Seminar Speaker: Dr. K. Leslie Gilliard-AbdulAziz, University of California

Biography: Dr. Kandis Leslie Gilliard-AbdulAziz is the Pasqual and Adelina Early Career Chair in Civil and Environmental Engineering. She joined the USC faculty in January 2024. Before joining the Viterbi School of Engineering, Dr. Gilliard-AbdulAziz was an Assistant Professor of Chemical and Environmental Engineering at the University of California, Riverside, where she directed the Sustainable Lab at the University of California, Riverside, between 2018 – 2023. She earned her Ph.D. in Chemistry from the University of Illinois at Urbana-Champaign in 2017 and was a Provost postdoctoral fellow at the University of Pennsylvania from 2017-2018. She worked previously as a Forensic scientist for the Philadelphia police department and as a Refinery chemist at Sunoco Chemicals in Philadelphia. She currently directs the Sustainable Lab, which primarily focuses on developing novel materials for sustainable catalytic processes for low-carbon chemical production. Her primary research focus is novel materials development for CO2 sequestration and utilization using an interdisciplinary toolset from bioengineering, chemistry, material science, chemical, and environmental engineering. Dr. Gilliard-AbdulAziz is the recipient of several awards and recognitions, including the Material Science of Extreme Environments Young Investigator Award (2022), the National Science Foundation Career Award (2022), the Department of Energy Early Career Award (2023), and the Sloan Research Fellowship (2024).
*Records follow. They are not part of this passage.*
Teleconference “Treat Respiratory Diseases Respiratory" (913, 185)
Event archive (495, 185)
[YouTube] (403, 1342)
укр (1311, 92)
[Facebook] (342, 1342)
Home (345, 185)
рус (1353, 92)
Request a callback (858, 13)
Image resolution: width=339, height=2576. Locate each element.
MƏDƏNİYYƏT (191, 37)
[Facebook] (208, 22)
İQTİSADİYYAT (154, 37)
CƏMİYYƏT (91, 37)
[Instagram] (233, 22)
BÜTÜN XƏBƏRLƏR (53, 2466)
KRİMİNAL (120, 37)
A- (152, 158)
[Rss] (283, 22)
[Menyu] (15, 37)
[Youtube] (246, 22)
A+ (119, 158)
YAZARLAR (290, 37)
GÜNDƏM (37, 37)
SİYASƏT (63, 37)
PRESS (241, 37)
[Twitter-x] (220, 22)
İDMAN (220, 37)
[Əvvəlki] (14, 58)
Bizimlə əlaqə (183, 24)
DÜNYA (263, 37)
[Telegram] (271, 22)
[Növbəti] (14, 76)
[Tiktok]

Title: “How to make Carbon Capture Smarter: A Deep Dive into Materials Chemistry for Integrated Carbon Capture and Utilization”

Abstract: The conventional carbon capture and utilization (CCU) process involves separating CO2 from waste streams, transporting it through a pipeline, and then converting it into fuels and chemical commodities. On the other hand, Integrated Carbon Capture and Utilization (ICCU) or thermocatalytic reactive capture offers a more efficient approach with lower energy requirements. This method directly transforms captured CO2 into methanol, synthesis gas, and carbon monoxide.

At the heart of an ICCU scheme are dual-functional materials comprised of a catalyst affixed to a solid sorbent, enabling the selective capture and conversion of CO2 within the same reactor. This seminar will delve into efforts to enhance these materials, beginning with the example of Zr-modified Ni/CaO DFMs, which exhibit improved CO2 capture and conversion capabilities. Additionally, there will be a discussion on multifunctional materials such as self-regenerative Ni-doped CaTiO3/CaO nanocomposites, explored for CO2 capture and subsequent dry reforming of methane (ICCDRM). These materials have demonstrated stable CO2 capture capacity and syngas productivity over multiple cycles, with reduced coke deposition due to small exsolved Ni nanoparticles and their strong interaction with the host material.